By the fifth reading new neural pathways were beginning to make connections and the veil began to lift on the science of differentiating and classifying species.

To begin with, species are taxonomically grouped using recognizable shared characteristics. The book uses arthropods as an example. They all have exoskeletons, segmented bodies and jointed appendages.

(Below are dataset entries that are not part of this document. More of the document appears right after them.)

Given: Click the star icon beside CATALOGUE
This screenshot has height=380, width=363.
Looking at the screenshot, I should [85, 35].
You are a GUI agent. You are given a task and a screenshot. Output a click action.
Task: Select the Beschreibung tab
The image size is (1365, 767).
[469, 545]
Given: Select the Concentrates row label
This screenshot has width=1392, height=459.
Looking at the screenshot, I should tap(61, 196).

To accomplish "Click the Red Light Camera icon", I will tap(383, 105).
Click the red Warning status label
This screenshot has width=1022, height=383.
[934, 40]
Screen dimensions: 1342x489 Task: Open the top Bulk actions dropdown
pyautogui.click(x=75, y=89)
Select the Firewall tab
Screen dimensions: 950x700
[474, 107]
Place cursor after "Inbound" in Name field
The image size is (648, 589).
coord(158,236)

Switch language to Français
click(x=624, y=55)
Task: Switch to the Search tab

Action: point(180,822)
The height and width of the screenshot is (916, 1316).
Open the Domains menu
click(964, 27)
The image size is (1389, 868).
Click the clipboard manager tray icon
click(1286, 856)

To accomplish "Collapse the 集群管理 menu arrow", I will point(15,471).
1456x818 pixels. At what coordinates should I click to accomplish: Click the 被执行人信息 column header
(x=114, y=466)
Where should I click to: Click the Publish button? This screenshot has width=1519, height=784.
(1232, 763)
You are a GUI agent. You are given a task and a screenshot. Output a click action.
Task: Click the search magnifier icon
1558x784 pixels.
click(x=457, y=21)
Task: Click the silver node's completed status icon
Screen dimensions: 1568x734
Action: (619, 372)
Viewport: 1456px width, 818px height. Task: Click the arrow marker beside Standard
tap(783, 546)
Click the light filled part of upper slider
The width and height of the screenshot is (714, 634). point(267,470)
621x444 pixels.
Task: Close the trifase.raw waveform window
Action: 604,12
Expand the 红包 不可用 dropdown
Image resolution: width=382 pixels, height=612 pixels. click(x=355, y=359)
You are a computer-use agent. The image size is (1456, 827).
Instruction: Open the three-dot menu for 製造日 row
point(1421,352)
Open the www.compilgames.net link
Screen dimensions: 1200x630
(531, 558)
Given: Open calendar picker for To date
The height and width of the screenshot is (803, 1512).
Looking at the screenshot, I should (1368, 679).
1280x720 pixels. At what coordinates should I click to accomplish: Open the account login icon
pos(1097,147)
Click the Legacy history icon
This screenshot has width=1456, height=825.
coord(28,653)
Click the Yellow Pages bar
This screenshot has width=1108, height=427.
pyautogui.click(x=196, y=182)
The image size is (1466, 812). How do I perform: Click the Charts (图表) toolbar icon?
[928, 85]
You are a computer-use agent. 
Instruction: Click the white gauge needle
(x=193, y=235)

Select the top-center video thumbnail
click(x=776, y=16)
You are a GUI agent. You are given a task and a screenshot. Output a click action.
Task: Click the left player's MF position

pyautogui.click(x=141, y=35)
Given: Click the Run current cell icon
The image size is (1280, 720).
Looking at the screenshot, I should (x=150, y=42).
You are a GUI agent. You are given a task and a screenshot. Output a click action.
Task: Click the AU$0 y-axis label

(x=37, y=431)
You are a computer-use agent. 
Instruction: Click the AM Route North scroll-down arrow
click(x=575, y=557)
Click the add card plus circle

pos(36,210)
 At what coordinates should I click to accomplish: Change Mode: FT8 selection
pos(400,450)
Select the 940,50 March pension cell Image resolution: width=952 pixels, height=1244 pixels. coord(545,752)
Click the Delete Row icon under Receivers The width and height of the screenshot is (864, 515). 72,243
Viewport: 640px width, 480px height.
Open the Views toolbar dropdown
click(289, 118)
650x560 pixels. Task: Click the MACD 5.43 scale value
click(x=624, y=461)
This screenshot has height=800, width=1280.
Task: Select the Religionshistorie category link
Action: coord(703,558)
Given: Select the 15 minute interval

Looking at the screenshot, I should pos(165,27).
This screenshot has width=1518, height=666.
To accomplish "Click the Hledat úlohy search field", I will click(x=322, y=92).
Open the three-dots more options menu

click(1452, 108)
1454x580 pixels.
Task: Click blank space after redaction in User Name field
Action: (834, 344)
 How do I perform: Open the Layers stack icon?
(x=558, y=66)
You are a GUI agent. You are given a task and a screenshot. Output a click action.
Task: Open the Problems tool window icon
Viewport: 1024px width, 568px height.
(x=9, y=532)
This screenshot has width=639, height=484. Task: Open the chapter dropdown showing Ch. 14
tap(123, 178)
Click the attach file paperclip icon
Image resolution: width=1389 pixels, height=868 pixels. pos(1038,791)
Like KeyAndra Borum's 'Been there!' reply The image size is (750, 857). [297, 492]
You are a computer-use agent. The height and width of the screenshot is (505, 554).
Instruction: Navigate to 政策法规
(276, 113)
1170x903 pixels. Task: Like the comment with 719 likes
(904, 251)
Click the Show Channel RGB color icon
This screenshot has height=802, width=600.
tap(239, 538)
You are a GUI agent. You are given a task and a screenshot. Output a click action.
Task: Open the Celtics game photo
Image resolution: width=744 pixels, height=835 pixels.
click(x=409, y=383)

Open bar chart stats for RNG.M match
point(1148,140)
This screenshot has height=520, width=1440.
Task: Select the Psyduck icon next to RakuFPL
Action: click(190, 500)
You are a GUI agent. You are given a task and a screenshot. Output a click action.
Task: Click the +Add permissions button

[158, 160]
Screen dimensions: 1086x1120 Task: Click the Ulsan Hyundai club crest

Phylocenetics is the study of the evolutionary relationships among taxonomic groups for the purpose of creating a phylogeny (a phylogenetic tree – graph). Cladistics is the term used for the method by which the tree is constructed. One exercise is to determine a trait shared by two taxa but found in no others. This trait is called a synapomorphy. An example may be found comparing crustaceans and tracheates (insects). Though they share many characteristics with other arthropods to include exoskeletons and jointed appendages, the one trait they share alone is their mandibles (mouth parts). Because of this the two taxa may be combined to form the monophyletic (single ancestor) taxon mandibulata.

In other words, shrimp and grass hoppers evolved from the common ancestor of crustaceans and tracheates which itself in a quirk of nature called an autapomorphy was the first creature to brandish mandibles.

Staying with the arthropods the authors go on to describe one of the challenges faced by phylogenetic scientist with some 29 million species yet to be identified and classified. Here, leaving as much of the not already introduced arcane jargon as possible behind for the rest of this piece, the problem lies in recognizing false monophyletic taxa assumptions.

The example used compares the arthropod taxon (chelicerea) which contains the horseshoe crab with crustaceans and tracheates. Though the three share a common autamorphic ancestor that had evolved jointed appendages, the limb of the phylogenetic tree splits there into chelicerea and mandibulata branches and never again the twain shall meet.

Over time new species will be found, described, and ascribed as a twig on one branch or another on the phylogenic tree. On occasion a classification will be challenged and by the scientific method be either confirmed or correctly refuted.

The point of this exercise, and what I have taken from it, is a reaffirmation of things not always being what they seem. That’s the inner beauty of science. It’s through the challenge of assumptions, even strongly held ones both in science and the world at large, that the ultimate truth is revealed.